* TASK TO COMPLETE:
Copy out every line below without alteration.

Dataset entries

------------------------------------------------------------

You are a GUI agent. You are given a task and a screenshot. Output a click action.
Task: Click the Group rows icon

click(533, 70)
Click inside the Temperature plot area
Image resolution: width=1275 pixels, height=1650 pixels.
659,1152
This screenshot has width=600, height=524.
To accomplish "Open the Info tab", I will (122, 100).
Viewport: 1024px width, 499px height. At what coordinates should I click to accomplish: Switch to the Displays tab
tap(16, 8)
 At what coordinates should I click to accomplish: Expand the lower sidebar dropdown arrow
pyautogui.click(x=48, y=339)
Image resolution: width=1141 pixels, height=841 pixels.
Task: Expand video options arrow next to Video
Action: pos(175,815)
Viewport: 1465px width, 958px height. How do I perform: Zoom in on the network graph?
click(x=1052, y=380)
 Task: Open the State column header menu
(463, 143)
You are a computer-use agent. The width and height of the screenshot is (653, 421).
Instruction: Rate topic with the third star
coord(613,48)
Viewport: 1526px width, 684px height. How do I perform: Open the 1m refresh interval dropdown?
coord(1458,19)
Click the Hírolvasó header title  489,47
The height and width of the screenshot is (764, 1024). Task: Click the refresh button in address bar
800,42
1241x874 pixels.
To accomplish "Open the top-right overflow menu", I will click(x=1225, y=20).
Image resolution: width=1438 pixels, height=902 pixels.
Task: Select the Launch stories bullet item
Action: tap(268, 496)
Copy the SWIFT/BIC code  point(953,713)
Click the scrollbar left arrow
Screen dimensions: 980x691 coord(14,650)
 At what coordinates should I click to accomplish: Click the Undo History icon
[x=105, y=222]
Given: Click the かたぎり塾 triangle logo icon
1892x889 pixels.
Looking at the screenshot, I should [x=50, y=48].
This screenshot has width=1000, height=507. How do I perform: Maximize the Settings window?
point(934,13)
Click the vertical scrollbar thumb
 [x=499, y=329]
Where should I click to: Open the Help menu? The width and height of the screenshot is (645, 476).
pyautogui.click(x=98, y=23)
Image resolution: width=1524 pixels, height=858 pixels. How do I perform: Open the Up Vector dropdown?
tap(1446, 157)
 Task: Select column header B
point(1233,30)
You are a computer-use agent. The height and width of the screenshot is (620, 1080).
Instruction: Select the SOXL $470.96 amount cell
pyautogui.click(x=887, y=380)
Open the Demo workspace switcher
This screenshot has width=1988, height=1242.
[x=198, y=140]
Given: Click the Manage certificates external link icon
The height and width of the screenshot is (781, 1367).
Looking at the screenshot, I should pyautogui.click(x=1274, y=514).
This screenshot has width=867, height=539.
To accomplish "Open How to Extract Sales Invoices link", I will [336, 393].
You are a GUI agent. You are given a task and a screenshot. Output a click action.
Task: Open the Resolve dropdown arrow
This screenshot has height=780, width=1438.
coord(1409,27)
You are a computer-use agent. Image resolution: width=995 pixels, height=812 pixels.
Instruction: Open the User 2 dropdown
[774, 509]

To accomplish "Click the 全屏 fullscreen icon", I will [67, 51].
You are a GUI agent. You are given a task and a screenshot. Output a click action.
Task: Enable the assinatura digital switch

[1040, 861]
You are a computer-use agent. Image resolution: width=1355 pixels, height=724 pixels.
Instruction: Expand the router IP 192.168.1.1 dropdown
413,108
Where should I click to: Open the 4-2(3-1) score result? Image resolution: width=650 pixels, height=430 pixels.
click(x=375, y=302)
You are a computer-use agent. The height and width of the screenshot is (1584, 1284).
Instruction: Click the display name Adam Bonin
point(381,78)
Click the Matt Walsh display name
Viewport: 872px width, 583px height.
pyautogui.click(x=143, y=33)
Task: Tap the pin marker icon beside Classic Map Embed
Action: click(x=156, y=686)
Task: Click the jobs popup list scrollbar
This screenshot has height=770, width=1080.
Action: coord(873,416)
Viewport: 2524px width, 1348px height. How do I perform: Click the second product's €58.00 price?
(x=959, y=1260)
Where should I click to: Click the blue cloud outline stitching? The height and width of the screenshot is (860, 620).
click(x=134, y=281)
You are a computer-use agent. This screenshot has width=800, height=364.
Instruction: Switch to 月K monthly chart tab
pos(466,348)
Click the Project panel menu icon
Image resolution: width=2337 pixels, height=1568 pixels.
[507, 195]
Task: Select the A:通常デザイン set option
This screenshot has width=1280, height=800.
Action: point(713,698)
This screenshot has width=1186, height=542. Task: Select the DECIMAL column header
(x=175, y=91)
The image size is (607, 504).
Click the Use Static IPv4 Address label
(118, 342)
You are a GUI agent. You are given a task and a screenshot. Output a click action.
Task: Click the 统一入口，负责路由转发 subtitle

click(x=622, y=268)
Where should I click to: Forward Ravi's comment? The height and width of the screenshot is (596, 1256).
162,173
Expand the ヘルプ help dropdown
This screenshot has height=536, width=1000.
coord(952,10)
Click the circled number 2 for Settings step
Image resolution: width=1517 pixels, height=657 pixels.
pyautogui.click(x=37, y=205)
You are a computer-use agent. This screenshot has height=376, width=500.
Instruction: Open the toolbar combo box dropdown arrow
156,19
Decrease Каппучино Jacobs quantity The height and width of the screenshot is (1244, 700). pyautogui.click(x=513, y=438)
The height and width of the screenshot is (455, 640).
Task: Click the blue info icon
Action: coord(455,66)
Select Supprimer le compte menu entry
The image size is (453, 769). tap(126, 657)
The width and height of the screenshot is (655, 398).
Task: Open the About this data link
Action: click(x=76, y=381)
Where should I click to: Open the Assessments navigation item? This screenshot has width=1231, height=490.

------------------------------------------------------------

* COMPLETED TASK:
You are a GUI agent. You are given a task and a screenshot. Output a click action.
Task: Click the Group rows icon

click(533, 70)
Click inside the Temperature plot area
Image resolution: width=1275 pixels, height=1650 pixels.
659,1152
This screenshot has width=600, height=524.
To accomplish "Open the Info tab", I will (122, 100).
Viewport: 1024px width, 499px height. At what coordinates should I click to accomplish: Switch to the Displays tab
tap(16, 8)
 At what coordinates should I click to accomplish: Expand the lower sidebar dropdown arrow
pyautogui.click(x=48, y=339)
Image resolution: width=1141 pixels, height=841 pixels.
Task: Expand video options arrow next to Video
Action: pos(175,815)
Viewport: 1465px width, 958px height. How do I perform: Zoom in on the network graph?
click(x=1052, y=380)
 Task: Open the State column header menu
(463, 143)
You are a computer-use agent. The width and height of the screenshot is (653, 421).
Instruction: Rate topic with the third star
coord(613,48)
Viewport: 1526px width, 684px height. How do I perform: Open the 1m refresh interval dropdown?
coord(1458,19)
Click the Hírolvasó header title  489,47
The height and width of the screenshot is (764, 1024). Task: Click the refresh button in address bar
800,42
1241x874 pixels.
To accomplish "Open the top-right overflow menu", I will click(x=1225, y=20).
Image resolution: width=1438 pixels, height=902 pixels.
Task: Select the Launch stories bullet item
Action: tap(268, 496)
Copy the SWIFT/BIC code  point(953,713)
Click the scrollbar left arrow
Screen dimensions: 980x691 coord(14,650)
 At what coordinates should I click to accomplish: Click the Undo History icon
[x=105, y=222]
Given: Click the かたぎり塾 triangle logo icon
1892x889 pixels.
Looking at the screenshot, I should [x=50, y=48].
This screenshot has width=1000, height=507. How do I perform: Maximize the Settings window?
point(934,13)
Click the vertical scrollbar thumb
 [x=499, y=329]
Where should I click to: Open the Help menu? The width and height of the screenshot is (645, 476).
pyautogui.click(x=98, y=23)
Image resolution: width=1524 pixels, height=858 pixels. How do I perform: Open the Up Vector dropdown?
tap(1446, 157)
 Task: Select column header B
point(1233,30)
You are a computer-use agent. The height and width of the screenshot is (620, 1080).
Instruction: Select the SOXL $470.96 amount cell
pyautogui.click(x=887, y=380)
Open the Demo workspace switcher
This screenshot has width=1988, height=1242.
[x=198, y=140]
Given: Click the Manage certificates external link icon
The height and width of the screenshot is (781, 1367).
Looking at the screenshot, I should pyautogui.click(x=1274, y=514).
This screenshot has width=867, height=539.
To accomplish "Open How to Extract Sales Invoices link", I will [336, 393].
You are a GUI agent. You are given a task and a screenshot. Output a click action.
Task: Open the Resolve dropdown arrow
This screenshot has height=780, width=1438.
coord(1409,27)
You are a computer-use agent. Image resolution: width=995 pixels, height=812 pixels.
Instruction: Open the User 2 dropdown
[774, 509]

To accomplish "Click the 全屏 fullscreen icon", I will [67, 51].
You are a GUI agent. You are given a task and a screenshot. Output a click action.
Task: Enable the assinatura digital switch

[1040, 861]
You are a computer-use agent. Image resolution: width=1355 pixels, height=724 pixels.
Instruction: Expand the router IP 192.168.1.1 dropdown
413,108
Where should I click to: Open the 4-2(3-1) score result? Image resolution: width=650 pixels, height=430 pixels.
click(x=375, y=302)
You are a computer-use agent. The height and width of the screenshot is (1584, 1284).
Instruction: Click the display name Adam Bonin
point(381,78)
Click the Matt Walsh display name
Viewport: 872px width, 583px height.
pyautogui.click(x=143, y=33)
Task: Tap the pin marker icon beside Classic Map Embed
Action: click(x=156, y=686)
Task: Click the jobs popup list scrollbar
This screenshot has height=770, width=1080.
Action: coord(873,416)
Viewport: 2524px width, 1348px height. How do I perform: Click the second product's €58.00 price?
(x=959, y=1260)
Where should I click to: Click the blue cloud outline stitching? The height and width of the screenshot is (860, 620).
click(x=134, y=281)
You are a computer-use agent. This screenshot has width=800, height=364.
Instruction: Switch to 月K monthly chart tab
pos(466,348)
Click the Project panel menu icon
Image resolution: width=2337 pixels, height=1568 pixels.
[507, 195]
Task: Select the A:通常デザイン set option
This screenshot has width=1280, height=800.
Action: point(713,698)
This screenshot has width=1186, height=542. Task: Select the DECIMAL column header
(x=175, y=91)
The image size is (607, 504).
Click the Use Static IPv4 Address label
(118, 342)
You are a GUI agent. You are given a task and a screenshot. Output a click action.
Task: Click the 统一入口，负责路由转发 subtitle

click(x=622, y=268)
Where should I click to: Forward Ravi's comment? The height and width of the screenshot is (596, 1256).
162,173
Expand the ヘルプ help dropdown
This screenshot has height=536, width=1000.
coord(952,10)
Click the circled number 2 for Settings step
Image resolution: width=1517 pixels, height=657 pixels.
pyautogui.click(x=37, y=205)
You are a computer-use agent. This screenshot has height=376, width=500.
Instruction: Open the toolbar combo box dropdown arrow
156,19
Decrease Каппучино Jacobs quantity The height and width of the screenshot is (1244, 700). pyautogui.click(x=513, y=438)
The height and width of the screenshot is (455, 640).
Task: Click the blue info icon
Action: coord(455,66)
Select Supprimer le compte menu entry
The image size is (453, 769). tap(126, 657)
The width and height of the screenshot is (655, 398).
Task: Open the About this data link
Action: click(x=76, y=381)
Where should I click to: Open the Assessments navigation item? This screenshot has width=1231, height=490.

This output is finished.